(Records from a data collection)
☆ ☆ ☆ ☆

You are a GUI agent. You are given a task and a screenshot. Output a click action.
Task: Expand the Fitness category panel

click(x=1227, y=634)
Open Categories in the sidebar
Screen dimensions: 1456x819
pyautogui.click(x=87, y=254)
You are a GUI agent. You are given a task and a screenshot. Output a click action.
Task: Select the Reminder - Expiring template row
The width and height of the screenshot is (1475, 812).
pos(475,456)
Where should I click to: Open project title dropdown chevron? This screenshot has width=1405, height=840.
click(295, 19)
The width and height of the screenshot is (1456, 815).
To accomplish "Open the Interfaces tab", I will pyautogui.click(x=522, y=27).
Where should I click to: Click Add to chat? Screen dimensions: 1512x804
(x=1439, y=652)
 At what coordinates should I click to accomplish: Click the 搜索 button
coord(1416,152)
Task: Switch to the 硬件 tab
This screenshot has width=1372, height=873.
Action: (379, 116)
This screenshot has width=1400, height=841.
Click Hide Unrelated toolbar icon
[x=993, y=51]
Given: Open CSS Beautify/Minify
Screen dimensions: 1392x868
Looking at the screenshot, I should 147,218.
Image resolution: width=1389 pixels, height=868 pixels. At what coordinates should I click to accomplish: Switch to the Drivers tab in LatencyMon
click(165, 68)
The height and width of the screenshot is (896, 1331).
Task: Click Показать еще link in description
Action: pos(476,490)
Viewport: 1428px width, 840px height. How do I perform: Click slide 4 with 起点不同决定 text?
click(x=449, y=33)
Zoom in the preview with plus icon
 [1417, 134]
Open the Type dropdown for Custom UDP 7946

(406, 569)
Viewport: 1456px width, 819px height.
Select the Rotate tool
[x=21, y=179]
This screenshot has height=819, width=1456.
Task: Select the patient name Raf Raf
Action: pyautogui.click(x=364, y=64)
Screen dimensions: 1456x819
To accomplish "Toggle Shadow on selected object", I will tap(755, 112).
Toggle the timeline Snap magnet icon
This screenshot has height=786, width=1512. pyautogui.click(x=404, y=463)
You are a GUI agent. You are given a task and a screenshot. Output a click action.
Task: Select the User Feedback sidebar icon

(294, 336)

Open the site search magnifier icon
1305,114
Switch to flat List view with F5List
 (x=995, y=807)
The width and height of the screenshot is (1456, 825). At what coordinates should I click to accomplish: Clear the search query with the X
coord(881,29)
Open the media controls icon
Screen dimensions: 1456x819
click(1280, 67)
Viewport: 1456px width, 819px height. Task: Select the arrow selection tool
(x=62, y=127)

☆ ☆ ☆ ☆

Among the entries, find every line holding "will" and return it.

To accomplish "Open the Interfaces tab", I will pyautogui.click(x=522, y=27).
To accomplish "Toggle Shadow on selected object", I will tap(755, 112).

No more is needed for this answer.